Our second aim was to seek any correlation between the scores obtained by the patients and controls on the Alexithymia Questionnaire for Children and those obtained by their mothers on the TAS-20.

In the data analysis for the EG, the t test for paired samples revealed a statistically significant difference by comparison with the CG in the scores obtained for all three subscales (F1: difficulty identifying feelings; F2: difficulty describing feelings; F3: externally oriented thinking) and in the overall level of alexithymia.
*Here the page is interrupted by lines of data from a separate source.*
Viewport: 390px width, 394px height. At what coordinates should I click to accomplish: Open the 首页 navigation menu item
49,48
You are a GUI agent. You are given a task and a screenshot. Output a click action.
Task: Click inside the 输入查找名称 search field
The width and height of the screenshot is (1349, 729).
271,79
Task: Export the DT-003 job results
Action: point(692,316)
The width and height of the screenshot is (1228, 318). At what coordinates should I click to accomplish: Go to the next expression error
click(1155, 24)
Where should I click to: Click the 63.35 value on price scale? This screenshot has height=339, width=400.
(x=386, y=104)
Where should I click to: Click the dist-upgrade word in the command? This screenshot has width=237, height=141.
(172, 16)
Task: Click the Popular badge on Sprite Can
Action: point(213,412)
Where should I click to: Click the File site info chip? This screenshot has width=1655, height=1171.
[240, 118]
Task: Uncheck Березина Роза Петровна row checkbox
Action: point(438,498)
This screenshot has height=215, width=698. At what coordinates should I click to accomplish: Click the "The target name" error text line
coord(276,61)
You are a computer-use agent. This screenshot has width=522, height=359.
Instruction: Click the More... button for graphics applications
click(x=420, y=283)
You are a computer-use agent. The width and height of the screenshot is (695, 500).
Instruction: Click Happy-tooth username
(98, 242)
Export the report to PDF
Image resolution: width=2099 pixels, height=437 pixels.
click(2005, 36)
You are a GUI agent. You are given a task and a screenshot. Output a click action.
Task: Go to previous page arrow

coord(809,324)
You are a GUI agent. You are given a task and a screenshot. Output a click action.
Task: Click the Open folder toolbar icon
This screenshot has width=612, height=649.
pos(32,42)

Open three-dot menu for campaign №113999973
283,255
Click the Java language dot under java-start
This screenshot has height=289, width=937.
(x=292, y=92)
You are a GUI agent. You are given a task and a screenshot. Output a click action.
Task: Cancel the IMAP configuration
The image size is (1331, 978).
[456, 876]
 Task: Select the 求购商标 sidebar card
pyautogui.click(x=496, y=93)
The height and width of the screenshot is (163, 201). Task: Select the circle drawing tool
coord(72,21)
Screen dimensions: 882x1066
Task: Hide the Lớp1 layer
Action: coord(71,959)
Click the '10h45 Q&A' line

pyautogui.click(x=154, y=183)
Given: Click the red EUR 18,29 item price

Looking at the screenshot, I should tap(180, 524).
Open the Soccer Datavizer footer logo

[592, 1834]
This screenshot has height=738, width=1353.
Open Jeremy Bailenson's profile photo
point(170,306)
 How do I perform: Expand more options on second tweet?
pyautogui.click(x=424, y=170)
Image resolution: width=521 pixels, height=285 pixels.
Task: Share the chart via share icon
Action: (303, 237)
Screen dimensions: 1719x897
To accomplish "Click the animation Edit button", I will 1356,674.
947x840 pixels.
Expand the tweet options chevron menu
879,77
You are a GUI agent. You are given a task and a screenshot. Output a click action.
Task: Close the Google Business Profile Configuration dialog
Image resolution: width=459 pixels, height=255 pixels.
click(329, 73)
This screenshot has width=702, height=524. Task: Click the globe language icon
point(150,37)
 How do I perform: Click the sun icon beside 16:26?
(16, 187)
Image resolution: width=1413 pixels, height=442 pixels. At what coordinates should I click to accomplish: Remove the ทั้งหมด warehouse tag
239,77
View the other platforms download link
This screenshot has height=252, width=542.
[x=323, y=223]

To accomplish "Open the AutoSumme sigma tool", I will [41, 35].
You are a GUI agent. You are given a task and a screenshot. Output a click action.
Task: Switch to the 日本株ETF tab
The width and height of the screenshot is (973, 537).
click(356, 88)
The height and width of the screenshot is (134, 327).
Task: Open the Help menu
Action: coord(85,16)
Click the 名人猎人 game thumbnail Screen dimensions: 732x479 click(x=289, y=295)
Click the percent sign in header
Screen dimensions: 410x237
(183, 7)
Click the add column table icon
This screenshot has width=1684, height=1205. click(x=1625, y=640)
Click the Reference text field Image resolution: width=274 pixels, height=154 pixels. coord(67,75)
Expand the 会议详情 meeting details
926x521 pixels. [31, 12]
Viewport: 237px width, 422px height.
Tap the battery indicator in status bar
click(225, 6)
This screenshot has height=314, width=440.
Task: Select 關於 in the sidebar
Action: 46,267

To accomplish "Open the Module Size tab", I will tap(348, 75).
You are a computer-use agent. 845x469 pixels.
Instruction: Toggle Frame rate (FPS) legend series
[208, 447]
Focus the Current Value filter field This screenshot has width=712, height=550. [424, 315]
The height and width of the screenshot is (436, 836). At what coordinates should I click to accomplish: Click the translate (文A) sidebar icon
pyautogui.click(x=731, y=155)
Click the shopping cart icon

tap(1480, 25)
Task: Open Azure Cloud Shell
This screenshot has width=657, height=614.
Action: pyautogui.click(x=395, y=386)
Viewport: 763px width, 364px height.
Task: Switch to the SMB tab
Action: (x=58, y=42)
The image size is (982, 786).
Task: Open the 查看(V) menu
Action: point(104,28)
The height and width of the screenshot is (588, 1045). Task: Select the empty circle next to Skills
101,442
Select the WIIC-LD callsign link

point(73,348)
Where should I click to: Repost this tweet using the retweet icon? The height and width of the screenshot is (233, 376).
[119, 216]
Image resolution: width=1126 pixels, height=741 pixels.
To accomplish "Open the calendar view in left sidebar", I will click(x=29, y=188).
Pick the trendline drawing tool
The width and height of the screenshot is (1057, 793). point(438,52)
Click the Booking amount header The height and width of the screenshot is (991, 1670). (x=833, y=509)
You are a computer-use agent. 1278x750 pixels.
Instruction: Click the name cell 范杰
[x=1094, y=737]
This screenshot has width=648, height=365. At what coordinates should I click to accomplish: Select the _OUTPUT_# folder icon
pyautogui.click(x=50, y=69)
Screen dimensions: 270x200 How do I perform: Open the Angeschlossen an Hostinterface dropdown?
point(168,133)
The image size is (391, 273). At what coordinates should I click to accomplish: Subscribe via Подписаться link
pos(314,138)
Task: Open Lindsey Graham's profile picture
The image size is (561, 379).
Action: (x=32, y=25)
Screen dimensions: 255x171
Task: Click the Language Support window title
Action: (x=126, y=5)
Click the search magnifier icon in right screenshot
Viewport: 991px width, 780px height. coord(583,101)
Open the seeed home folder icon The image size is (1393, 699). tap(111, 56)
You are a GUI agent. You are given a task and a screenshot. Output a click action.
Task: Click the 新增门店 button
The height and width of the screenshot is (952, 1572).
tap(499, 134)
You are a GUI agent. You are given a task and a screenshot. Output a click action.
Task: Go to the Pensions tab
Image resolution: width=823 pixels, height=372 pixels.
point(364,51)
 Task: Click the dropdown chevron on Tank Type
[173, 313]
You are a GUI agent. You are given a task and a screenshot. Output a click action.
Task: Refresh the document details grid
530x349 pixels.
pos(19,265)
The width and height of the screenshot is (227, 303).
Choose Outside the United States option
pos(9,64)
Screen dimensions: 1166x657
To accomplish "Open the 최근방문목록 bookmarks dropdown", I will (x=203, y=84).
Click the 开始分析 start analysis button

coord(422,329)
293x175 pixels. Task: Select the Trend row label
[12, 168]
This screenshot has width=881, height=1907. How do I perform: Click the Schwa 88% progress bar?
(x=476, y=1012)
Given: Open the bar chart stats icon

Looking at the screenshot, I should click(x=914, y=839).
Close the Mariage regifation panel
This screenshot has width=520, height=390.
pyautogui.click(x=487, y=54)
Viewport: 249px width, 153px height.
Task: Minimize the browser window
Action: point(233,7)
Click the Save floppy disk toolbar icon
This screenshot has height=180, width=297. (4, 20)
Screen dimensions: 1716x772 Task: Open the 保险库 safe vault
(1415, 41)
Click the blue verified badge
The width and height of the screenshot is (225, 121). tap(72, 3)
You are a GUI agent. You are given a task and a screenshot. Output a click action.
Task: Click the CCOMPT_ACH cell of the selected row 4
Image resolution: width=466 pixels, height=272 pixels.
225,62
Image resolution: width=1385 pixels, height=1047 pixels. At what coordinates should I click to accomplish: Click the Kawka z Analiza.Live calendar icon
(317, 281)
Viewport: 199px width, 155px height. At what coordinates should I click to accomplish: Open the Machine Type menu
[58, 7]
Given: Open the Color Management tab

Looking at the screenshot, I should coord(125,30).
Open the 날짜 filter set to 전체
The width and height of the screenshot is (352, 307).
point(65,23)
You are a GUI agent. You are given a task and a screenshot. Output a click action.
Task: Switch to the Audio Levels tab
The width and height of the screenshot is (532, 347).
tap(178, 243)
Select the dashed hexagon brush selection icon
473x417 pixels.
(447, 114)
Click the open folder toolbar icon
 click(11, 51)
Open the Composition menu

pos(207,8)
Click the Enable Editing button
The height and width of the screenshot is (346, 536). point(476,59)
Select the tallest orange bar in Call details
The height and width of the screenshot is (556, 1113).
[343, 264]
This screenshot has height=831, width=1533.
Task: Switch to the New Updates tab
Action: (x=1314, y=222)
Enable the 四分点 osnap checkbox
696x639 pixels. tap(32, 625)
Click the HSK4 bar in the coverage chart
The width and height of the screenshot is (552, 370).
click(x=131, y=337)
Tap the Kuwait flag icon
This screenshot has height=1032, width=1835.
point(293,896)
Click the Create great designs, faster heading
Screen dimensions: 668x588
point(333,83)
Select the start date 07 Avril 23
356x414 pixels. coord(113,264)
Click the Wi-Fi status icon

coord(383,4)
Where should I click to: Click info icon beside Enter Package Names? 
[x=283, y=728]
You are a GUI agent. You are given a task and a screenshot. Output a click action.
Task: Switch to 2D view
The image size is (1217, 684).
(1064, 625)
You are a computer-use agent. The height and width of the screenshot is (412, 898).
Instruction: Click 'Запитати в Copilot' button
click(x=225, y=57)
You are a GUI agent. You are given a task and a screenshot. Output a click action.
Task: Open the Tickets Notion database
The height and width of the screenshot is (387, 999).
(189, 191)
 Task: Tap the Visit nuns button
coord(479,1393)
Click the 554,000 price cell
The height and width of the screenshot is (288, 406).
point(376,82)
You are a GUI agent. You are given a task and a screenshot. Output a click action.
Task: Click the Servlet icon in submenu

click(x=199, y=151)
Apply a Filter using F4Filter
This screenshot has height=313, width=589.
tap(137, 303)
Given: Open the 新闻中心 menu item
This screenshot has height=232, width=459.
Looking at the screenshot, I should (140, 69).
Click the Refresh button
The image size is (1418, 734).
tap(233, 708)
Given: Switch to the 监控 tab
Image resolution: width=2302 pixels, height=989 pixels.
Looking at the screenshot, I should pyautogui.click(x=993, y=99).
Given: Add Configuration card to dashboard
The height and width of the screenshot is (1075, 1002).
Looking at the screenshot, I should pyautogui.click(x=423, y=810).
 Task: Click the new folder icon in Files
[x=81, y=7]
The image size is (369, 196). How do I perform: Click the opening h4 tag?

The differences in the pairs of scores for mother and child were much lower in the CG than in the EG. Closer analysis showed a greater symmetry between the CG and EG in the scores for F1 and F2, while for F3 they differed more noticeably. In the CG, the t test for paired samples showed a statistically significant difference in the scores for F3 and overall alexithymia level.

The analysis of the correlation between the scores obtained by the two groups of children on the Alexithymia Questionnaire for Children and their mothers scores on the TAS-20 are given in Table 2.

Table 2 Mother–child correlations for the three F factors in the two groups considered (EG vs. CG)

Our results do not support the hypothesis that a child’s alexithymia corresponds to a limited emotive competence (in the alexithymic sense) in the child’s mother.

Below, we summarize some of the significant elements that emerged in the four groups considered (the children/preadolescents in the EG and the CG, and their respective mothers).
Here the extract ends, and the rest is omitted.